Bond managers are more benevolent (or less pretentious) at 75 basis points, and many money market funds manage to subsist at a miserly 38. Still, those 38 basis points are as deceptive as the pea that disappears beneath the shell of a street-side con game. Since money market funds barely earn 38 basis points these days, much of the return winds up in the hands of investment managers. A mighty expensive potion indeed. While some index and ETF proponents avoid this extreme absurdity with lower fees, roughly 90% of the $1.5 trillion in 401(k) and other defined contribution assets in mutual funds are in actively managed offerings with expenses close to 1%. Paying for those potions during an era of asset appreciation with double-digit returns may have been tolerable, but if investment returns gravitate close to 6% as envisaged in PIMCO’s “new normal,” then 15% of your income will be extracted based on the beguiling promise of Madame Rue. The solution, of course, is to compare long-term performance with fees and approach 34th & Vine with informed confidence, as opposed to Pollyannaish hope that you’ll get your money’s worth. Down the hatch and good luck!

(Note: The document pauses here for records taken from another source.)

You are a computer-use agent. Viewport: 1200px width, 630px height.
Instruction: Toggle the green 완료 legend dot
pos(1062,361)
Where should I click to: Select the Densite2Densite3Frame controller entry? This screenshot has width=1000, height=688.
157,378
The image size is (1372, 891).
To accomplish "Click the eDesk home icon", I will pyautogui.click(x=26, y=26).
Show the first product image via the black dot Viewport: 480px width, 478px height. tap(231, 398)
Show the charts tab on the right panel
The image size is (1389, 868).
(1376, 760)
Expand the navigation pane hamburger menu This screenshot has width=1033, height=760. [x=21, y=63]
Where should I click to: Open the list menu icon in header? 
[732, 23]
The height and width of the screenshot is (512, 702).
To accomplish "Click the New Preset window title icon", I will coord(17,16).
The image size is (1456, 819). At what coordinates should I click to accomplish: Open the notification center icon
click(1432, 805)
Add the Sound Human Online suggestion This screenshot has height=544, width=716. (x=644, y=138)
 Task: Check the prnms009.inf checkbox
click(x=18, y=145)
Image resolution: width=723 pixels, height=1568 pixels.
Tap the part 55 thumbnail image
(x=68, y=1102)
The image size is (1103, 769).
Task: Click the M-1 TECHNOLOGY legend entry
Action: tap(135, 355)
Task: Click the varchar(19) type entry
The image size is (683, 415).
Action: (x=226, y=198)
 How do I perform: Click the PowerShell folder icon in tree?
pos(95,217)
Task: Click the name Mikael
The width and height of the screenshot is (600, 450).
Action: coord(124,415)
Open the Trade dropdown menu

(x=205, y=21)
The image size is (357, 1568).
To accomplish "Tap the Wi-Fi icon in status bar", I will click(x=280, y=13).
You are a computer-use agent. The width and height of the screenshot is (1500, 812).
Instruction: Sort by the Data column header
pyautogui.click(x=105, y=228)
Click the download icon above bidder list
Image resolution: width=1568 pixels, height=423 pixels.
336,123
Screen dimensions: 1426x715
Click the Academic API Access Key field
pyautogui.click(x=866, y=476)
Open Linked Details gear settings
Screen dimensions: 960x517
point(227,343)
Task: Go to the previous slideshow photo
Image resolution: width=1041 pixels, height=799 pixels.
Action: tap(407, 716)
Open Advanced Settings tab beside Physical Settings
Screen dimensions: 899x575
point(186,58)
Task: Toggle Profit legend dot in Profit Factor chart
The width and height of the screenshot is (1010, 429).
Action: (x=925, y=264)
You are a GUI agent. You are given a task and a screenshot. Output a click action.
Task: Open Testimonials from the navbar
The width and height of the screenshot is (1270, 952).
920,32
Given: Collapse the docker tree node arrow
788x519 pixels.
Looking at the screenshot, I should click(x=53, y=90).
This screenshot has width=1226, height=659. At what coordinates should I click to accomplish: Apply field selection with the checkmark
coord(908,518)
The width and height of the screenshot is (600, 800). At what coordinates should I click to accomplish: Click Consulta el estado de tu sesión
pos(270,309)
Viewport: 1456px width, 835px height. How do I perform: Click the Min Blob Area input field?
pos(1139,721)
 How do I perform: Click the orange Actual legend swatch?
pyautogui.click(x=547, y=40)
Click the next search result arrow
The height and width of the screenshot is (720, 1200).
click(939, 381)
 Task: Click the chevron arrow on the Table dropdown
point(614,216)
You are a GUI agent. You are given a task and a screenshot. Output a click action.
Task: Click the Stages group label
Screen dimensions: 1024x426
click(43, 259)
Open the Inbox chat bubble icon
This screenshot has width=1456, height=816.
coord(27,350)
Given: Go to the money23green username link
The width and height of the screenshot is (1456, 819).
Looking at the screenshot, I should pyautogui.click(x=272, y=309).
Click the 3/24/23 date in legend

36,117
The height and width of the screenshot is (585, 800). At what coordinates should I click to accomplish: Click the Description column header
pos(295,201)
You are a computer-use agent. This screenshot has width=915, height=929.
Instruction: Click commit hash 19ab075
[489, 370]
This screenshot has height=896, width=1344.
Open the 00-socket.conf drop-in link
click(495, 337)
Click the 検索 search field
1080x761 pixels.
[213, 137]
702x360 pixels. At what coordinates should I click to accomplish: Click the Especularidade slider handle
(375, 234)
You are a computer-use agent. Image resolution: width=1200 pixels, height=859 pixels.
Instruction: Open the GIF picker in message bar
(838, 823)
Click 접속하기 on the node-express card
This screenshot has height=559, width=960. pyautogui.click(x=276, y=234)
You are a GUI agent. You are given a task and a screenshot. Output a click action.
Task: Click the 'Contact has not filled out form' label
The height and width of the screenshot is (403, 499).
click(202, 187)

Bill Gross's August investment outlook
While I am not entirely agree to what he said for the short term on his outlook(click on the link) but it could come to pass a few years later. It is not his investment outlook that I want to comment but I like the way he blasted his peers.
Nicely said Bill.
To fund managers, please pay attention to what your Dean said, ignore at your own peril. I already fired most of my fund managers a long time ago.